Hold the wall straight, that is, face the wall and do sit-ups with both hands. In this process, your abdomen will stick to the wall as much as possible, and then your waist will stand back. Every time I stand up straight back, I will persist for 20 seconds and repeat 10 times. Never stand on tiptoe when exercising. Insist on inhaling when the abdomen is against the wall and exhaling when the waist is straight.
Second, to correct hunchback, we must insist on sitting upright.
First, tie a cushion on the back of the chair, and keep your upper back straight while holding the cushion. At the same time, straighten your hands down, hold the joint between the chair cushion and the backrest, try to clamp your arms on the inside of your body, hold your chest out, and lean your head back slightly. Keep the action for about 20s at a time, and repeat 10 times. This action will feel a little sore at first, but it will be of great help to improve hunchback. Sticking to the pull-down for a long time will make people get used to the habit of straightening up.
Third, to correct hunchback, we must insist on doing chest expansion exercises.
Simply do chest expansion exercises on the chair. When exercising, breathe in every big movement, then slowly lift your chin, raise your head and exhale for 3~5s, and repeat 10 times. During exercise, you need to be careful not to use too much force when raising your head. If you feel headache or dizziness, you should stop immediately. You can sit or stand for chest enlargement, and the most important thing is your habit.
Fourth, to correct hunchback, we must insist on doing back, hands and chest.
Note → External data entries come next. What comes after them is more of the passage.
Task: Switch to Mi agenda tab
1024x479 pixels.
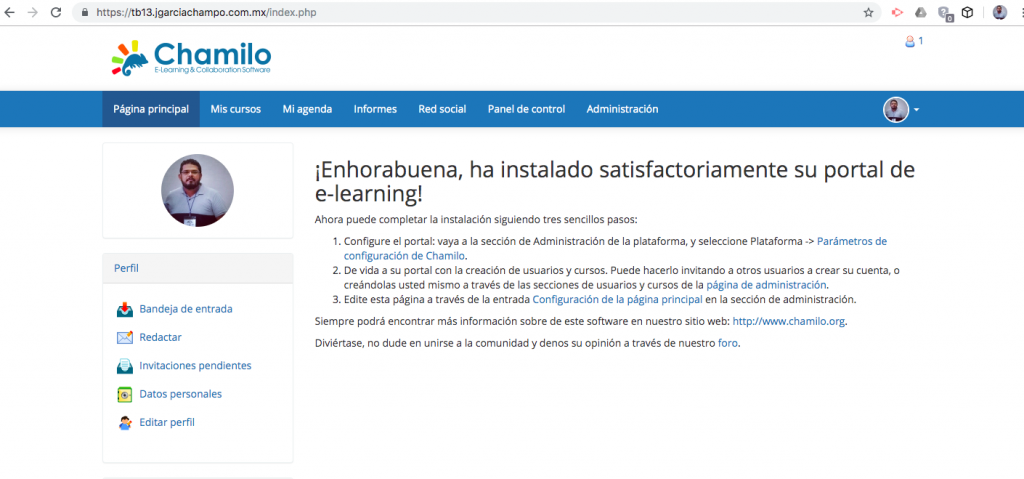Action: (307, 109)
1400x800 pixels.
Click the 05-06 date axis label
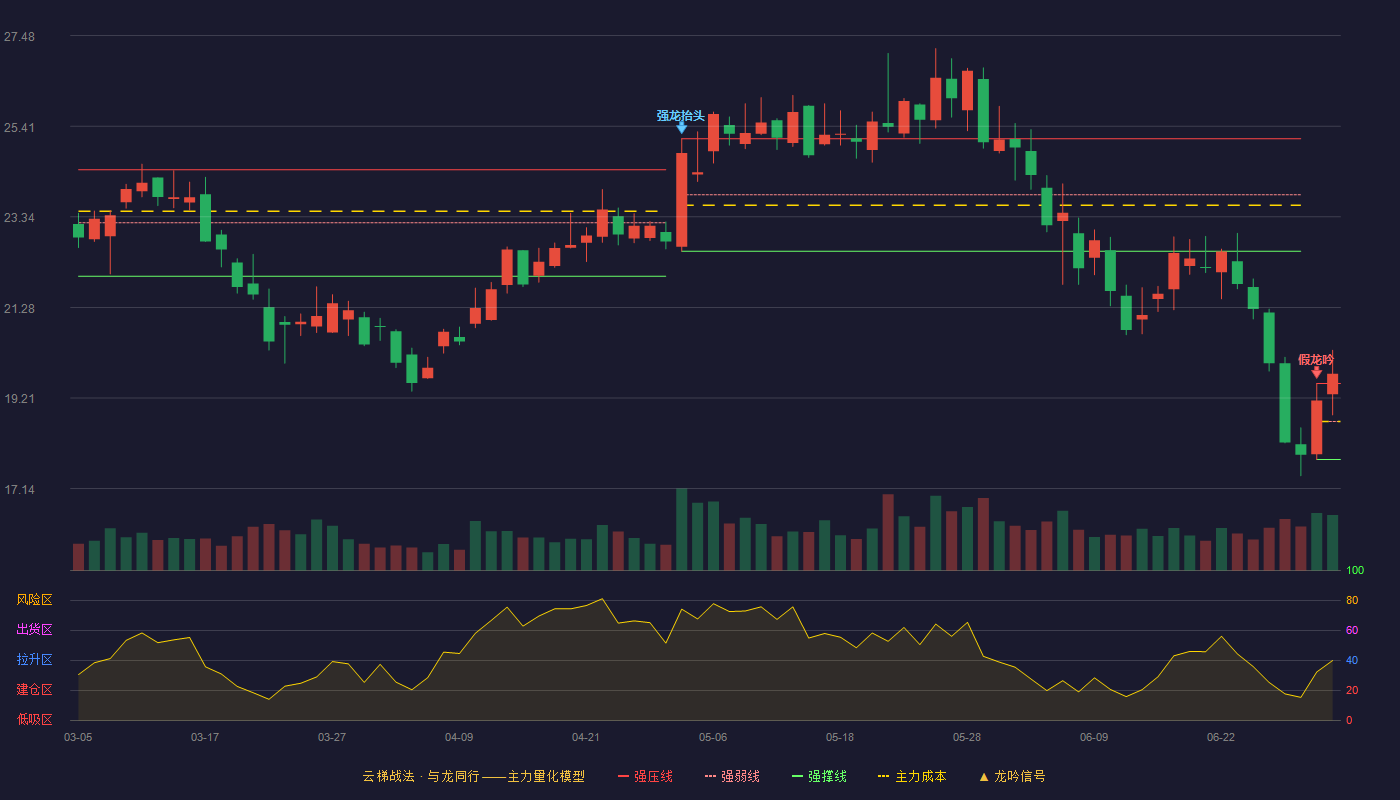(x=713, y=737)
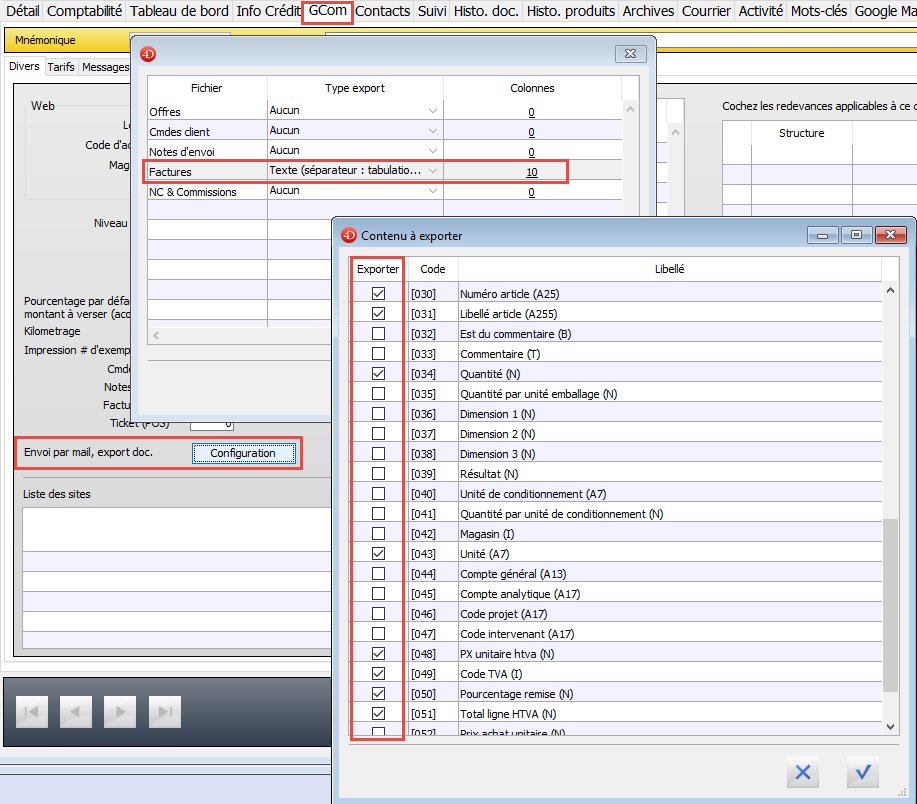Expand Type export dropdown for Offres
The width and height of the screenshot is (917, 804).
pyautogui.click(x=433, y=111)
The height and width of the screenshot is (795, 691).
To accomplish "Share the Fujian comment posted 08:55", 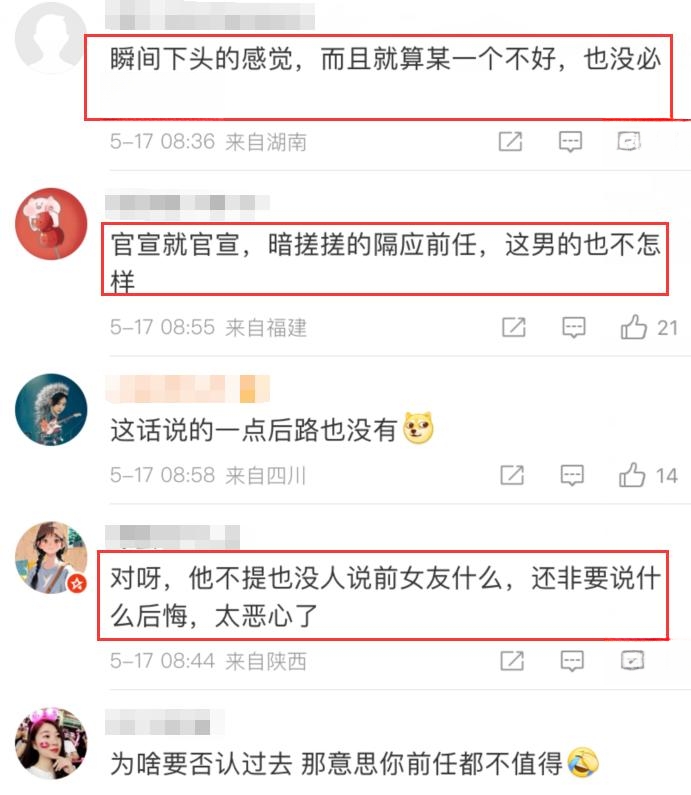I will point(514,327).
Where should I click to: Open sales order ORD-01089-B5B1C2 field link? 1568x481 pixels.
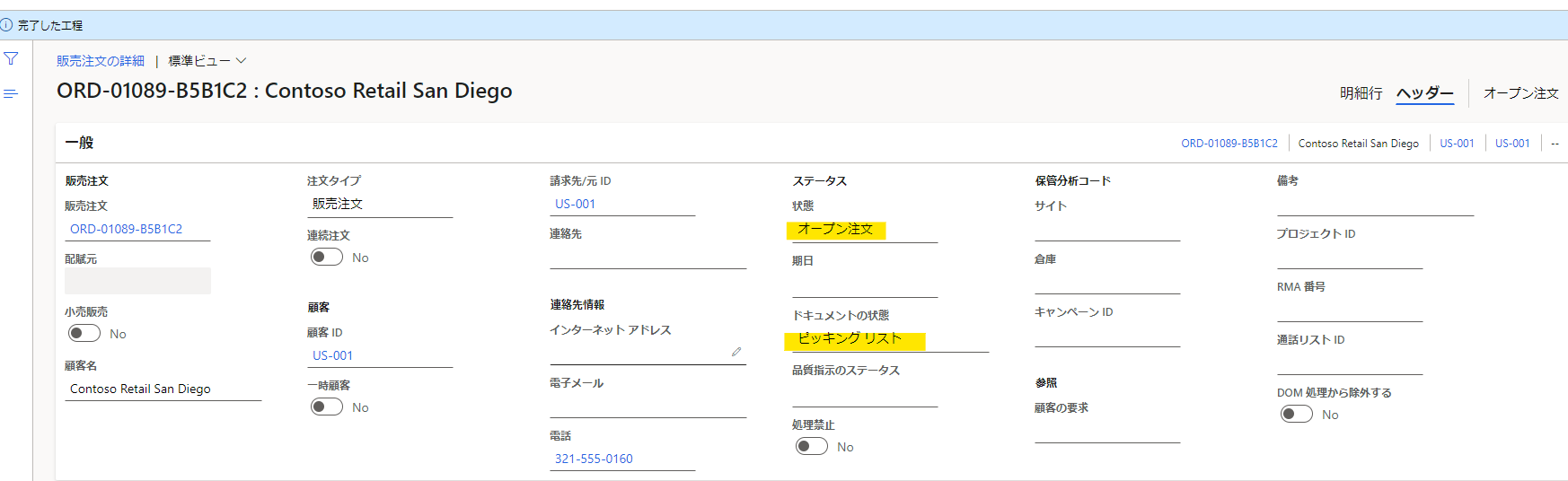point(126,230)
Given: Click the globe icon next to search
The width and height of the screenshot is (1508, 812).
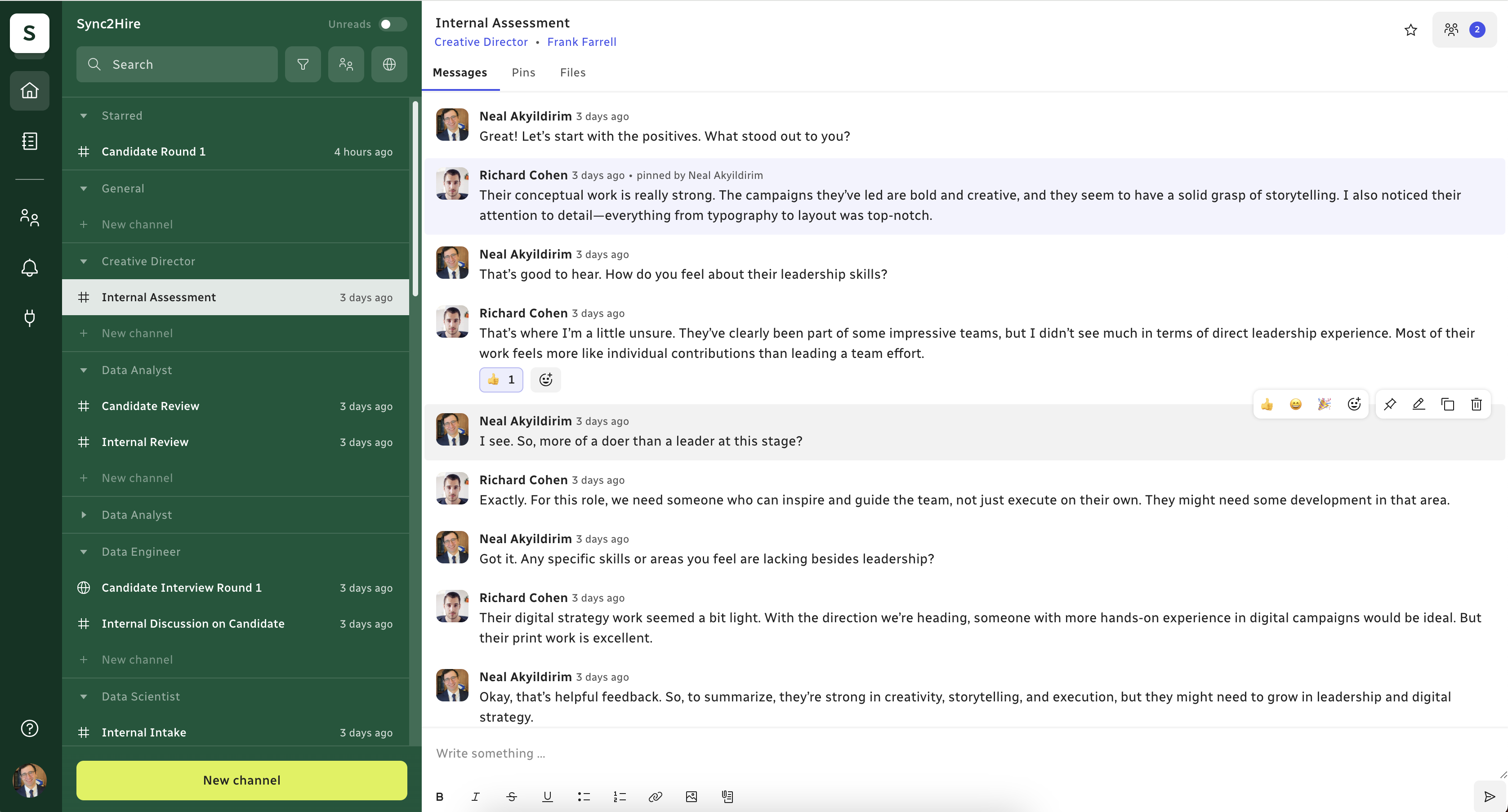Looking at the screenshot, I should pyautogui.click(x=389, y=64).
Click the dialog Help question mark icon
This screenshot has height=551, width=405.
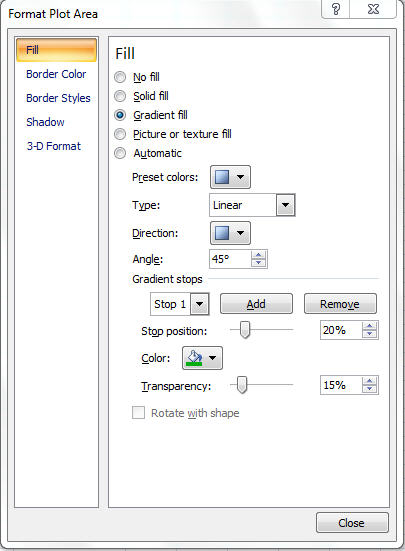click(x=335, y=9)
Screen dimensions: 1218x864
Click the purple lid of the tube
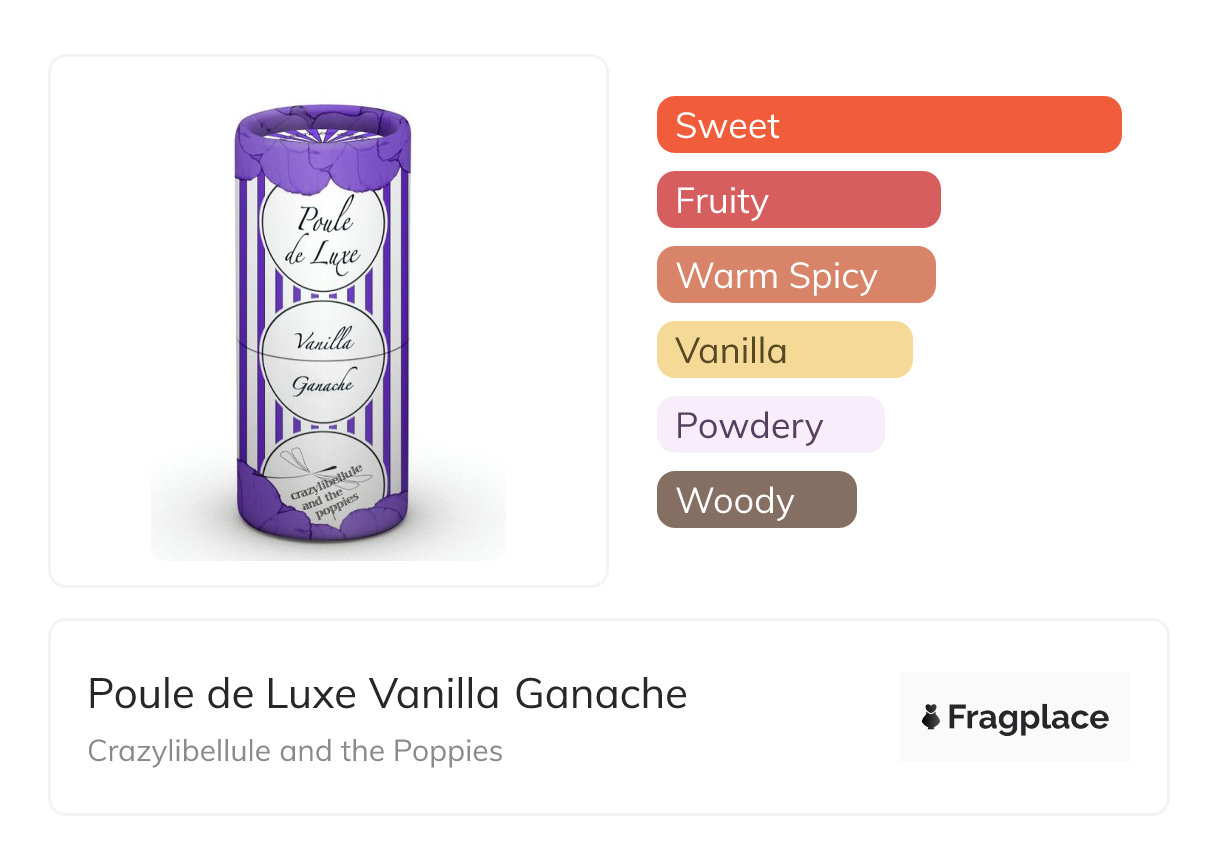click(322, 130)
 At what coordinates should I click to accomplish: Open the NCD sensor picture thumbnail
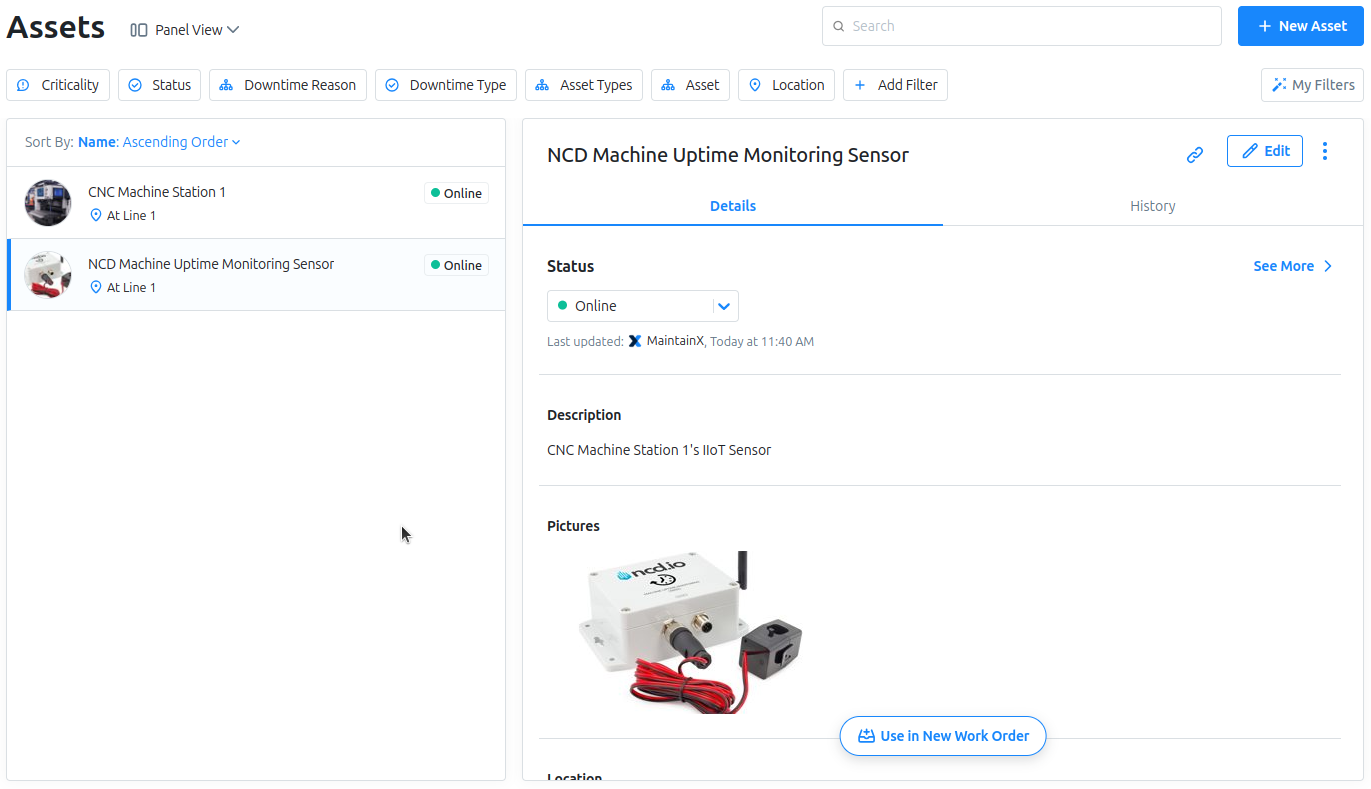(x=690, y=631)
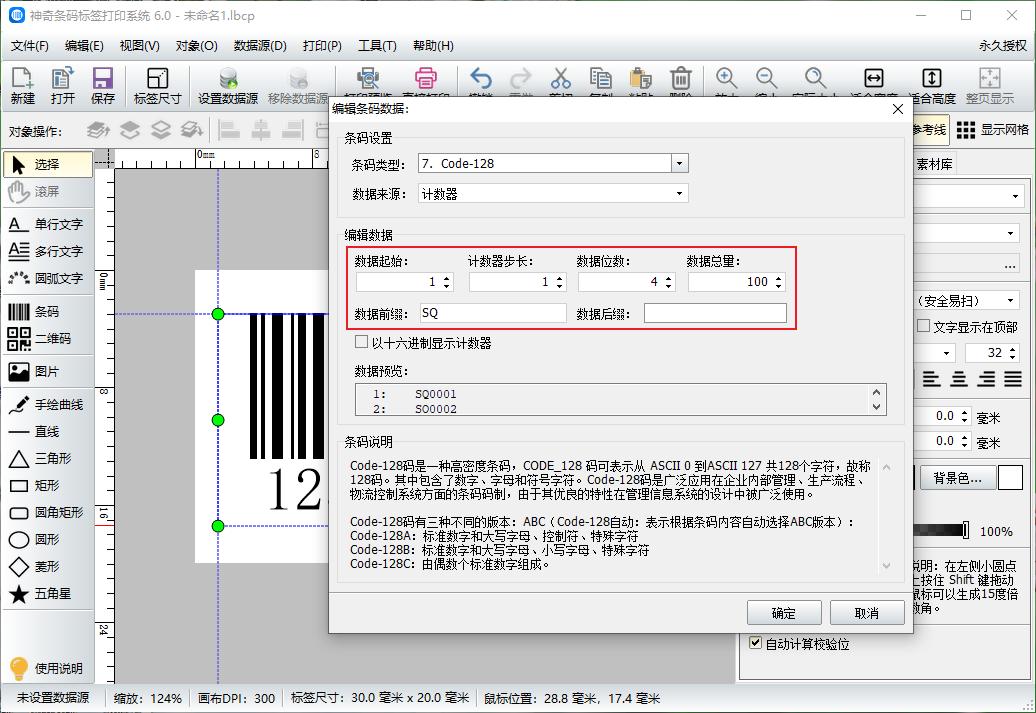Select the 二维码 QR code tool
The image size is (1036, 713).
coord(45,340)
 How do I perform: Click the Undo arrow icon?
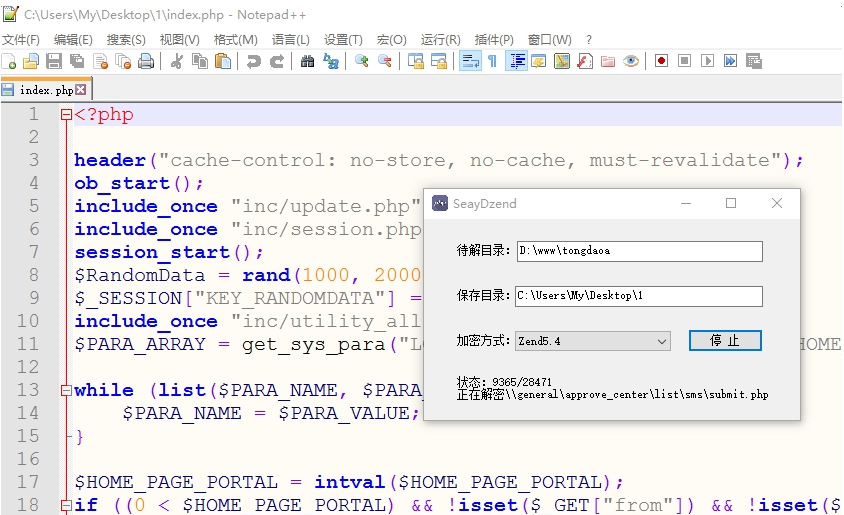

Stand up straight, legs slightly apart, hands crossed behind your back, and hold tight. Tighten your shoulders inward and raise your arms as high as possible. Repeat 10 times. Muscle soreness may occur at the beginning of exercise. Remember to do it according to your own ability, and don't ask yourself to be too perfect.
Fifth, to correct hunchback, we must insist on doing push-ups and stand up straight.
Lie on the ground, keep your legs straight together, support your body with your hands, slowly straighten your upper body and keep your abdomen on the ground. Look straight ahead for 20 seconds. Repeat 10 times. This action is simple but effective, but it is suggested that others around you "supervise" themselves, otherwise the wrong posture will not change the hunchback.
If you have a hunchback, practice quickly!